Au moment où cette Babylone, selon l’expression de l’apôtre saint Pierre, se retire pour la nuit, asseyons-nous pour recueillir la voix de cette grande cité et pour comprendre ce qu’elle va nous enseigner. Que fait là tout ce peuple ? Quelle est sa pensée ? quelle est sa vie ? Nous avons assez interrogé la pierre, l’airain et le marbre ; interrogeons la pensée humaine.

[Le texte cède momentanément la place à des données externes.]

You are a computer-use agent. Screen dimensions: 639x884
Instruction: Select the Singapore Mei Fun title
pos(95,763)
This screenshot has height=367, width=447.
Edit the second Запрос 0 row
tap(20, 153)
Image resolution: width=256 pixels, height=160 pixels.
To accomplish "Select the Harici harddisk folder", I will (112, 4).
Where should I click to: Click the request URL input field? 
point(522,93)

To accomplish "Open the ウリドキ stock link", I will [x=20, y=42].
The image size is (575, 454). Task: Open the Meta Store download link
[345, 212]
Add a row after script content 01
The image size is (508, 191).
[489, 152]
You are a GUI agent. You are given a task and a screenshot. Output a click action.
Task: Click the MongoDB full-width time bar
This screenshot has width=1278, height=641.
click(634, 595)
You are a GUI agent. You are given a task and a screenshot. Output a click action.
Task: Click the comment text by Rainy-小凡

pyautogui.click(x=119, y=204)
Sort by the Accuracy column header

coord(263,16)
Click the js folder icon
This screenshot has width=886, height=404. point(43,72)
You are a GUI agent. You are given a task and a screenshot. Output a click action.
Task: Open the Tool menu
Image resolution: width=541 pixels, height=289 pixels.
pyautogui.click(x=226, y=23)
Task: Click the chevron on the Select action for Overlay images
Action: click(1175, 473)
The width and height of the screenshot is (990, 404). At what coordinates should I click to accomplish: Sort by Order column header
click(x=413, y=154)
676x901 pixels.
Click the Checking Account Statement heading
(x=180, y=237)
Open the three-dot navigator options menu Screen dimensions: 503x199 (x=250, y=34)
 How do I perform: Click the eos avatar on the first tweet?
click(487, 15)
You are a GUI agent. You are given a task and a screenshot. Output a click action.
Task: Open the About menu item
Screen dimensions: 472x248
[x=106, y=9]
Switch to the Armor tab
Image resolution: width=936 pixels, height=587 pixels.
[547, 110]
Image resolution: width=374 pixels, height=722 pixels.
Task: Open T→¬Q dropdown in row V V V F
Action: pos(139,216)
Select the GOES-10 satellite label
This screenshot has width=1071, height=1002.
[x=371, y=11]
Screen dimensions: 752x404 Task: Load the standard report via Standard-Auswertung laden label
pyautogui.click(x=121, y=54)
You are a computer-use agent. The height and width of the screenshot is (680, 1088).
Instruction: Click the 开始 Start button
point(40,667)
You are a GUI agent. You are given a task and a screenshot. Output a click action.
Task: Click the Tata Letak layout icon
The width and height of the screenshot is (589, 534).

La réponse peut se faire en un seul mot : l’esclavage ! Non-seulement l’esclavage proprement dit est la base pratique de la société, de sorte que sans lui il n’y aurait ni république, ni fortune, ni famille, ni liberté, telles qu’elles sont constituées, mais encore, dans tous les ordres et à tous les degrés existe un esclavage plus déguisé, aussi réel, et tous les rapports sociaux sont modelés sur le rapport de l’esclave au maître, de même qu’au moyen-âge ils se modèleront sur le rapport du vassal au suzerain.

Pour le comprendre, parcourons les quatre degrés de la hiérarchie romaine : l’esclave, le client, le sujet, et César.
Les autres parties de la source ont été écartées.